It’s easy to love when you have love around.
Bart and I don’t have children. Don’t get me wrong, saying… kids are not for us. For more than one reason. Most important one is the fact that we never dreamed about a big family. Neither Bart, nor I. Second big reason is my illness. Bart is 44, I am 41. Sometimes I wonder how come we do not desire having kids. But we just don’t. However, I assure you this: every child looooves Bart. The reason? No idea! In the supermarket children are smiling at him, waving at him, they talk to him. It’s funny sometimes. They smile at me too, but I taste there is more connection with my husband. That is beautiful because we generous care about them. We enjoy having them around, just… not the whole time 😉
Our friends children are in our hearts too. Every time Tamara, a friend of mine, tells they are ill, or not so happy for a reason, my heart breaks. Tha’s what friendship is all about, I suppose. Sympathy that we have for each other.

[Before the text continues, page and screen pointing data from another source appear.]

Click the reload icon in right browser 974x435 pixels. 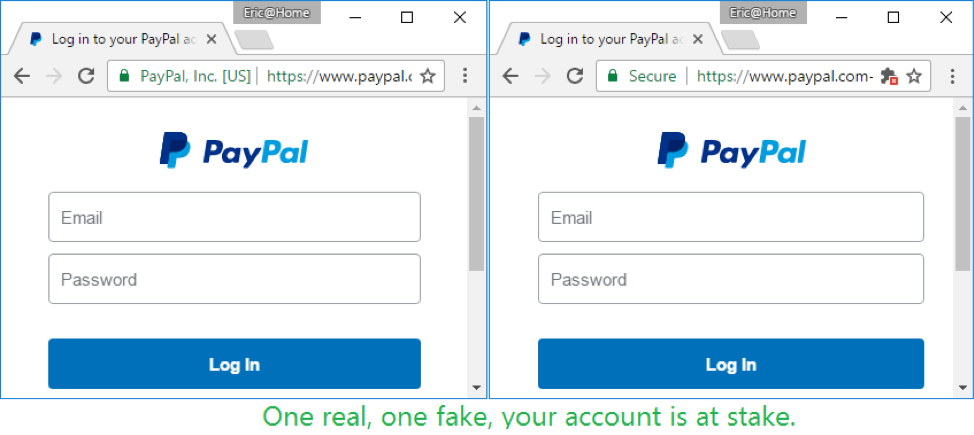(x=575, y=76)
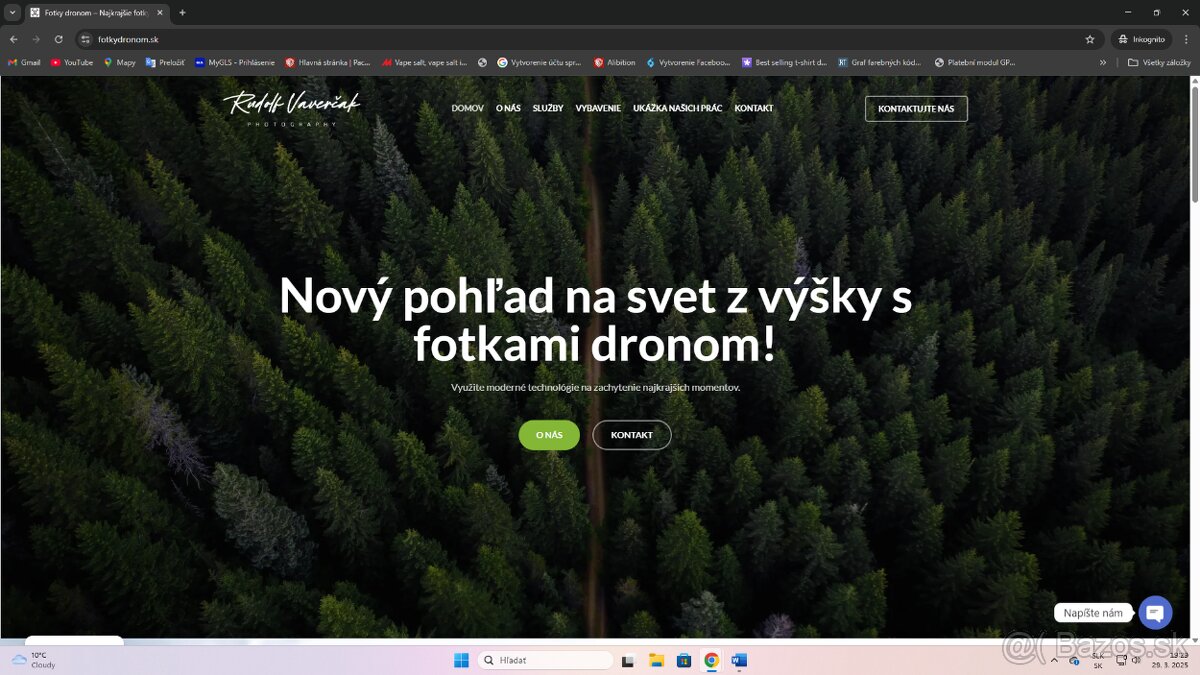Open the Windows Start menu
This screenshot has height=675, width=1200.
click(461, 660)
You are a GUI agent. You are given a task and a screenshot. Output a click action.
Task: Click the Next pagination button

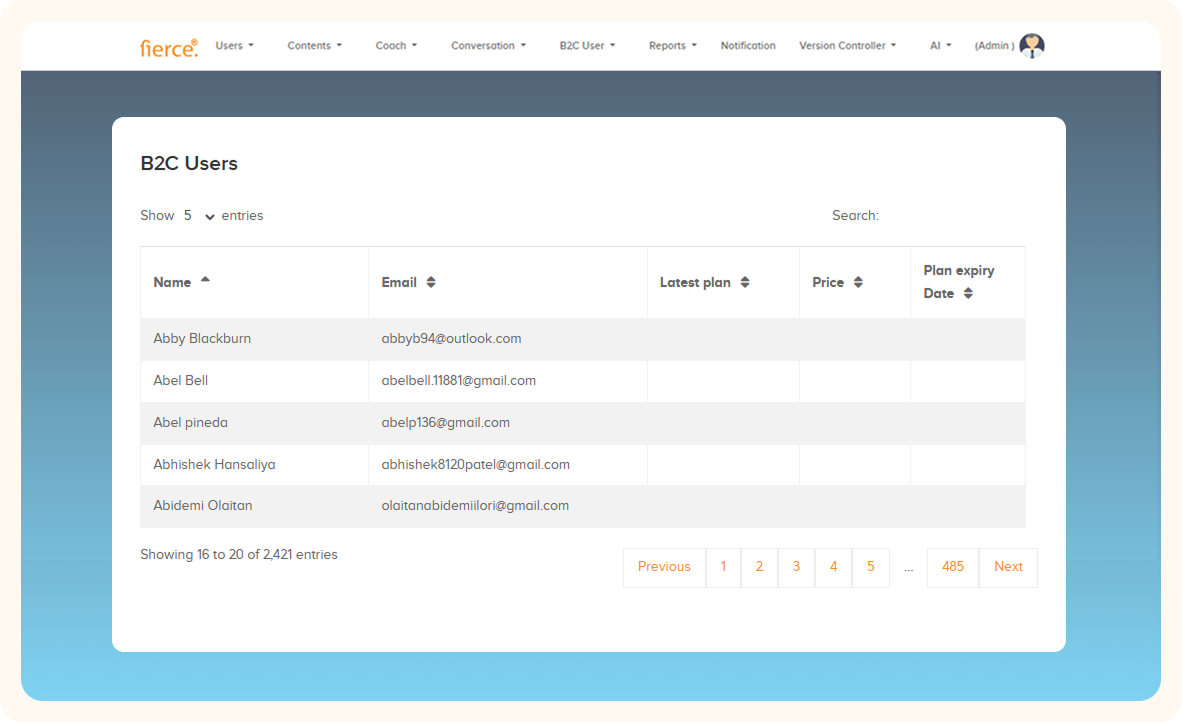(x=1008, y=567)
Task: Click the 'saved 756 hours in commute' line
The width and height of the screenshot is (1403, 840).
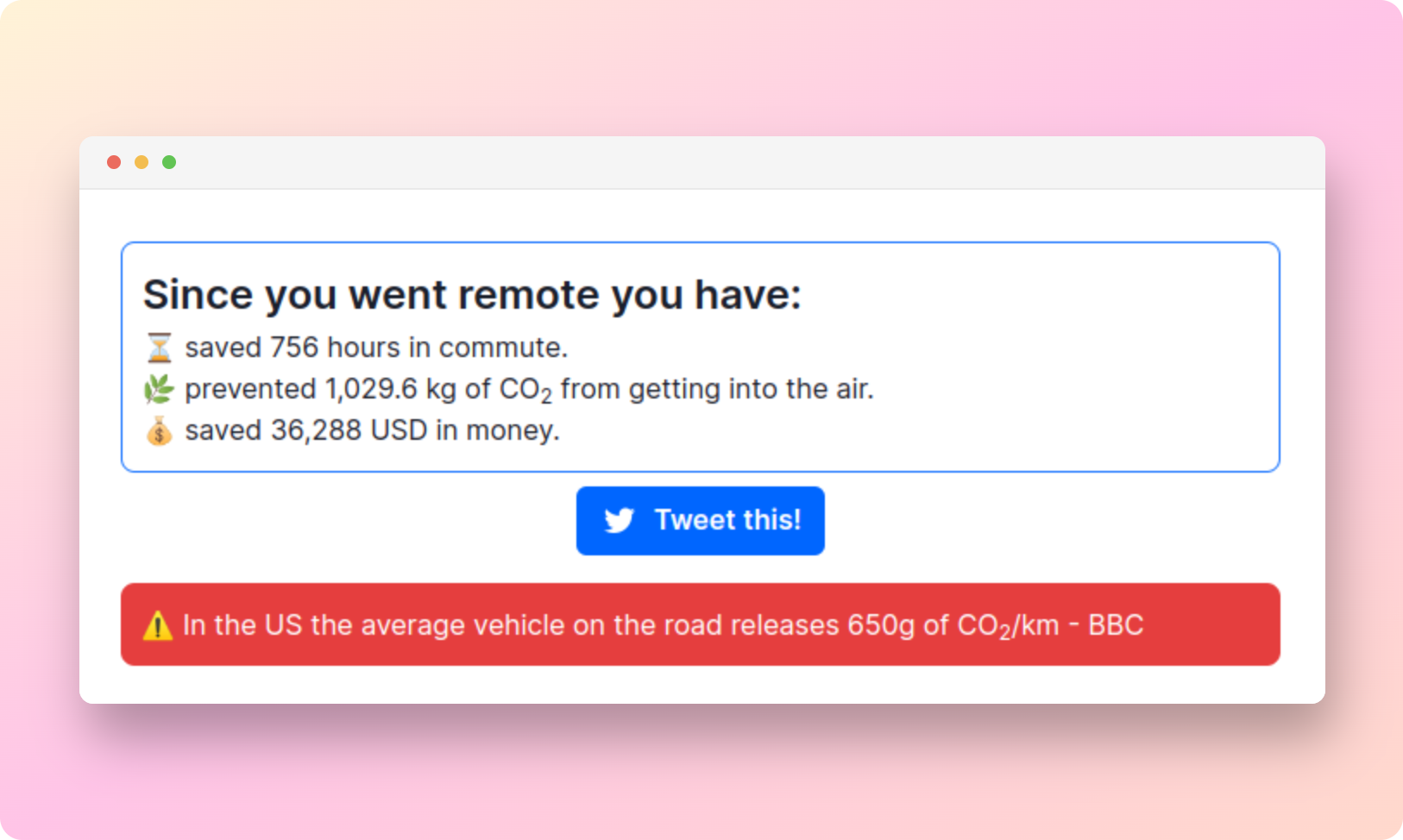Action: pyautogui.click(x=376, y=348)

And yet, I am a mam! Mother of a 4-legged beautiful dog, Viva. I have hard times calling myself her boss. I’m nobody’s boss. I am not an owner of her either. I have her, like you have your children, you don’t own them. So… in that case, I just call myself Viva’s mam. I will never know how it feels to have my own children and that’s ok. If I see loving, caring, beautiful families around me, I am chuffed too. If I see a dog and his… eum… mam or dad looking at each other full of understanding, I am a happy, very happy women too.
Lets don’t judge each other about our lives. We make our own choices. Let’s be tolerant and understanding. I know from my own experience it can be challenging… but you know what? I’m up to that challenge! Are you?